Wool makes a healthier clothing than cotton, and mutton is a very cheap and wholsome meat. This is a consideration worthy of fixed attention from each inhabitant of every agricultural town in the "Union." The owner of a flock of sheep can have fresh meat, of the best character, throughout the year; he can at any time, kill a lamb or wether, without damage or loss, and have a pelt to sell, with meat that becomes more palatable from keeping, and in quantity sufficient, without his being encumbered by its weight, or annoyed about its disposal, so frequently the case of the farmer who butchers a neat animal. It is believed that this substitution of fresh lamb and mutton for the vast quantities of salt pork now consumed in our farming communities, would be as happy an innovation here, as it proved in England. "The farmer raising wool can have, at his own door, cash at prices not more than from five to ten per cent. lower than at the best markets, and if wool happens to be unusually low, can store it for one per cent. of its value, with an assurance that he loses nothing of weight." By instituting and encouraging the system of "wool depots," which has already gone into successful operation in Vermont and New Hampshire, a still less per centage off the best market price, even, may be obtained, and equal prices, according to quality, might be had throughout the country. Without such institutions, wool raisers must continue to rely upon the integrity and knowledge of the few isolated, woollen factory owners and wool pullers, scattered about the country, who now name their own prices, and frequently evince a want of discrimination which tells against either one or the other of those desirable qualifications.

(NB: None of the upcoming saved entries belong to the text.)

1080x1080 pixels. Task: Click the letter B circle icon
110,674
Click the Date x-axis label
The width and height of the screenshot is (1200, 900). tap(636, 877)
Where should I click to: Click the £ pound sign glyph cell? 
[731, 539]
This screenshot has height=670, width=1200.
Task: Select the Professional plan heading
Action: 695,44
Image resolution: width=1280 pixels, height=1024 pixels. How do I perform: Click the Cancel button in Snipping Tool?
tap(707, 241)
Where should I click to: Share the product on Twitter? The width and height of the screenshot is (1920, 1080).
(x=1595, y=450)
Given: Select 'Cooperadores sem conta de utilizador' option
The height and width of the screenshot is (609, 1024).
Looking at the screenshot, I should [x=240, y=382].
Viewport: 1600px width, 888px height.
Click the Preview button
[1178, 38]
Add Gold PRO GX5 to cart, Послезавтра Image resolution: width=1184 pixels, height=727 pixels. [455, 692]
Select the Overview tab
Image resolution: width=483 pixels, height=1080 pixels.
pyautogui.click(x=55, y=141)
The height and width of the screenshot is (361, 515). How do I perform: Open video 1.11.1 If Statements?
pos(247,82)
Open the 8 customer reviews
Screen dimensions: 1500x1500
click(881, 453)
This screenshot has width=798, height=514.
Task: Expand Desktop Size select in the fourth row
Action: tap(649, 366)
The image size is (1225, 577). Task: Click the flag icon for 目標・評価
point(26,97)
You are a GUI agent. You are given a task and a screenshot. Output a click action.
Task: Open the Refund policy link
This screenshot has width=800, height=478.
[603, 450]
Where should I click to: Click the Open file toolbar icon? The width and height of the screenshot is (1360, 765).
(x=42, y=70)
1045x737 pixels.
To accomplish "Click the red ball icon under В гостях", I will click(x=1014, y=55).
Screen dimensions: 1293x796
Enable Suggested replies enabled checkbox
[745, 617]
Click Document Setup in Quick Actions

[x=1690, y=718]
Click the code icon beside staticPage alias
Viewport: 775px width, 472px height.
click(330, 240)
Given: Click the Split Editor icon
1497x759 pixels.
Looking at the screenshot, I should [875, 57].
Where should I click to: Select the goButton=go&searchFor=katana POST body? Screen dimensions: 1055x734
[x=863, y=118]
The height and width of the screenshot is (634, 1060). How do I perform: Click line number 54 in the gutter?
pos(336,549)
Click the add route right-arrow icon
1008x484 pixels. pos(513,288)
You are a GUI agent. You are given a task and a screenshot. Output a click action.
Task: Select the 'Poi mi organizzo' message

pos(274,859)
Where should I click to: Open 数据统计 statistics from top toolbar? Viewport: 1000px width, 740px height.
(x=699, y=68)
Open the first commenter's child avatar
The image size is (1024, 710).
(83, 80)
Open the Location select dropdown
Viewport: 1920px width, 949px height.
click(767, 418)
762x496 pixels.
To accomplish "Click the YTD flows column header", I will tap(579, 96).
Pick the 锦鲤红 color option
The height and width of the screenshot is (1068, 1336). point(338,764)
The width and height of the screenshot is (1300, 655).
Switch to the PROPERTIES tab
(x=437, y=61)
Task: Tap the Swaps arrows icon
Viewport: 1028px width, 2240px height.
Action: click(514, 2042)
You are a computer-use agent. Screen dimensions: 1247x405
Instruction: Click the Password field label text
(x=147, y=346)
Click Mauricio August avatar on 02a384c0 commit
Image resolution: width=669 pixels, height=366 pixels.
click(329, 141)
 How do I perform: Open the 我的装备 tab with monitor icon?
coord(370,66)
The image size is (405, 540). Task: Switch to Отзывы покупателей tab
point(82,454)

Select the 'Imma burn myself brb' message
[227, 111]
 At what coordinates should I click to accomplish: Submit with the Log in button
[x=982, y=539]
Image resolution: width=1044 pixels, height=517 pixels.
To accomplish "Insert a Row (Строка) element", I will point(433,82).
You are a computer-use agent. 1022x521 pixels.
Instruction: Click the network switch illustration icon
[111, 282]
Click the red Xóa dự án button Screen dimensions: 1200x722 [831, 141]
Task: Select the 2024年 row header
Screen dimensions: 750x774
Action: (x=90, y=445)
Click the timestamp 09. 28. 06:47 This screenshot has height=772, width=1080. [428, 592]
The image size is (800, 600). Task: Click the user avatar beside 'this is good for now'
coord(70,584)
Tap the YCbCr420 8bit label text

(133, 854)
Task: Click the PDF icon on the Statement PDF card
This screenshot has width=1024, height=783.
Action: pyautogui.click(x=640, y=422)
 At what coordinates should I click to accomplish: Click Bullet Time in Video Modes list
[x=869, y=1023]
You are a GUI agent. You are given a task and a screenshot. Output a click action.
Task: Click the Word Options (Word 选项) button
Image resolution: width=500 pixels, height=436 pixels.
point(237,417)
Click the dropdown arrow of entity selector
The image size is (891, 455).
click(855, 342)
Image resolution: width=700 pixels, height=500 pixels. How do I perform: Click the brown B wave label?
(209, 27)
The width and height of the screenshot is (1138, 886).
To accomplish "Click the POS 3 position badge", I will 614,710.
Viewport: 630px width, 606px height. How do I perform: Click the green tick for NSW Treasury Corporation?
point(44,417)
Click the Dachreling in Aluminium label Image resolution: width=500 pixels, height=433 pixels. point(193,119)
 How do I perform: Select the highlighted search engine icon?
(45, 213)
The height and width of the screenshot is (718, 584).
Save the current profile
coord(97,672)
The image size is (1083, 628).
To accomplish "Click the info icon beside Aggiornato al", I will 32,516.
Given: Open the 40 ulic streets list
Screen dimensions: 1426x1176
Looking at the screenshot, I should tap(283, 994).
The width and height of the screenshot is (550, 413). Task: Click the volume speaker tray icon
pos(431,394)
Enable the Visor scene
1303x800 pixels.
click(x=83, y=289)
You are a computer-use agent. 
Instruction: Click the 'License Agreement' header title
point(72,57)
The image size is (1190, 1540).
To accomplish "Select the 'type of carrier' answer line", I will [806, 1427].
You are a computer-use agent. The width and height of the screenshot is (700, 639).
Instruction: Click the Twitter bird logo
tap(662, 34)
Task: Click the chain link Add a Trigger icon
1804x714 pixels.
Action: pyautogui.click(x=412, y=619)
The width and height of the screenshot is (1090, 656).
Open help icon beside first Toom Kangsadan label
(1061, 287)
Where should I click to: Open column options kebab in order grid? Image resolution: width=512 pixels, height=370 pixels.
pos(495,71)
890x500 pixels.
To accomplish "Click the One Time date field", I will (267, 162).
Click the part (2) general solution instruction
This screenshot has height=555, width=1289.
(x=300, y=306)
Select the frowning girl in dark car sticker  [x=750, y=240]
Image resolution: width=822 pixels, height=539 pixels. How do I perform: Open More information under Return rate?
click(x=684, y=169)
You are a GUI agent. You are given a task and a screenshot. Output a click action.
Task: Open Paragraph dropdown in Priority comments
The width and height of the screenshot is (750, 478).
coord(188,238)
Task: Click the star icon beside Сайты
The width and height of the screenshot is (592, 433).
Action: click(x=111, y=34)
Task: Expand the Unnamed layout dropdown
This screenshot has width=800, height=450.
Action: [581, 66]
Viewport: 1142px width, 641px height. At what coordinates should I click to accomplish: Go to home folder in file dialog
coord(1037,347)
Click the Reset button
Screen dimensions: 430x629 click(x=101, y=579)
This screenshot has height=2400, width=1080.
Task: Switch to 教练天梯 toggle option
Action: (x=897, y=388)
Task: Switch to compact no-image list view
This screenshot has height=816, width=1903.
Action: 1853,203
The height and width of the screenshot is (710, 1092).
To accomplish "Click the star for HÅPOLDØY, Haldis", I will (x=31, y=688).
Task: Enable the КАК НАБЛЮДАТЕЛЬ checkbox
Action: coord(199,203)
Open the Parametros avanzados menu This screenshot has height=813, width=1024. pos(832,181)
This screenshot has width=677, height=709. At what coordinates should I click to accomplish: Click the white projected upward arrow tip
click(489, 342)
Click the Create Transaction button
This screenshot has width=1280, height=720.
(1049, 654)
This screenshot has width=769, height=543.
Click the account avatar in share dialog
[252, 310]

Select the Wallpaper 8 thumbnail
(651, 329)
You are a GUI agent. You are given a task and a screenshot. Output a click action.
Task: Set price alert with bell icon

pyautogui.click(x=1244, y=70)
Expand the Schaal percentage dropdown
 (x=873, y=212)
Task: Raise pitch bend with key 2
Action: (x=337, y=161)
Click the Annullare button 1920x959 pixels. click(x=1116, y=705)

The design of this report, is not to dictate nor even to recommend in detail, a definite course of action, but in calling thoughtful attention to the subject of sheep breeding, to lend such aid as it may, to farmers looking in this direction; to offer a word of encouragement, and perhaps, to open up some unsettled questions for general discussion among able and experienced men.

The Board of Agriculture has signified its intention, not to be committed to the advocacy of either breed of the several kinds of

live stock. While the writer of this report hopes that nothing here, will warrant a thought on the part of any one, that there is a departure from so judicious a determination, still, it has seemed to him no more than just, that where the whole field of Maine has been allotted to a particular breed upon the mere ipse dixit of one individual, however learned he may be, the action of the Board should open the gate for a fair and free discussion among its members and the farmers of the State, so that if the theory, which militates against the practice of a general experience, be correct, those who have unfortunately been making money in so unwarrantable and unscientific a course, may be able to obtain reasons for the substitution of a single breed in place of those which, for aught they can see, are every way well suited to their markets, their climate, and their soil.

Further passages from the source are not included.